Transporting your cat to the clinic

Make sure you use a good cat carrier:

  • Never travel with the cat loose in the car – always use a robust carrier.
  • Choose carefully – cardboard, for example, is no match for a determined cat!
  • The carrier should be easy to clean (preferably plastic or plastic-coated).
  • The carrier should not be so large that the cat can fall about in it.
  • A carrier that opens at the top is much easier to use as the cat can be gently lifted in or out.
  • Cover the carrier with a cloth or towel during the journey to keep the cat calm.
  • Secure the carrier in the car in a footwell or on a seat (with a seatbelt) so it cannot move.
  • Place the carrier on a towel/padding to keep it level in the car and to absorb any ‘accidents’.
  • Drive carefully and gently to avoid the cat being thrown around.
  • Stay calm so the cat doesn’t pick up stress from you. Be reassuring and avoid loud noises.
  • On arrival at the clinic, avoid rushing. Keep your cat in the carrier and hold it carefully – avoid swinging the carrier or banging it against objects or your legs.

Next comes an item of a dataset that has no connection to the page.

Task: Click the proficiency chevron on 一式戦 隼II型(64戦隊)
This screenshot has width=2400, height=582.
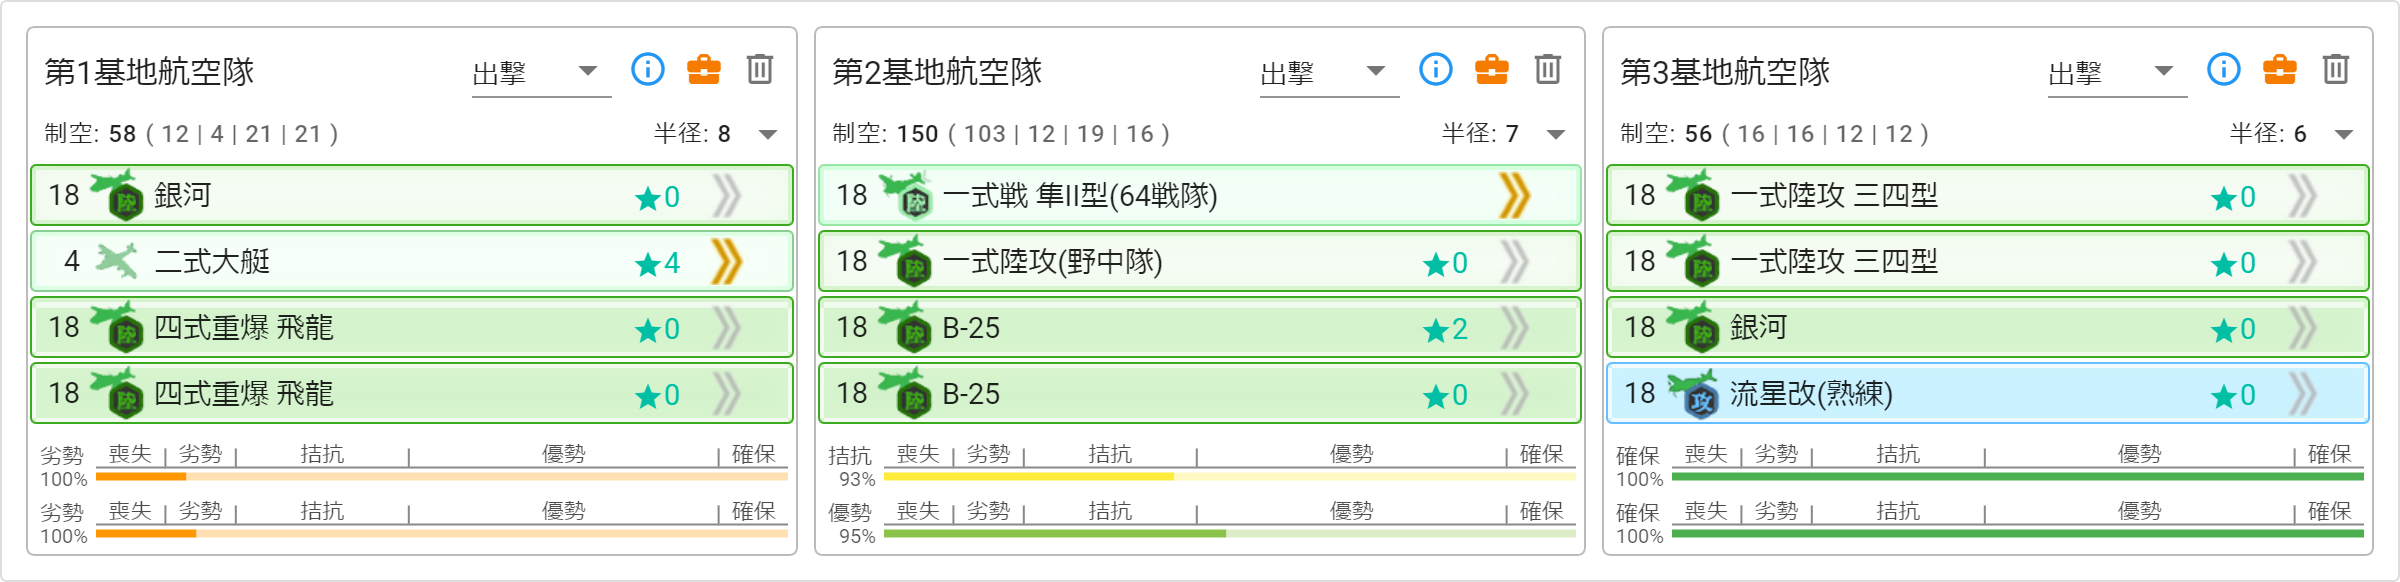Action: [1515, 196]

Make sure there are familiar smells for the cat – use some or all of these tips:

  • The cat will be less alarmed if the carrier smells familiar and reassuring.
  • Ideally the carrier should be ‘part of the furniture’ and somewhere the cat chooses to sleep or is fed, so it does not only appear when a visit to the vet is imminent!
  • Put bedding in the carrier that the cat normally sleeps on or curls up on at home.
  • Also place an article of clothing belonging to the cat’s favourite person in the carrier.
  • Wipe a soft cloth around the cat’s face to pick up its scent and rub this around the carrier, especially in the corners, and then leave it in the basket.
  • Spray the carrier with Feliway® (a calming synthetic cat scent or pheromone, which may be available from your vet), at least 15 minutes before putting your cat in it.
  • If your cat panics at the sight of the carrier, keep calm. Keep the basket close, but out of sight. Wrap the cat in a thick towel/blanket that smells familiar. Put the cat and the towel into the carrier quickly but gently. A top-opening carrier makes this much easier.
  • Take some spare bedding (smelling of home) in case the cat is sick or soils the carrier.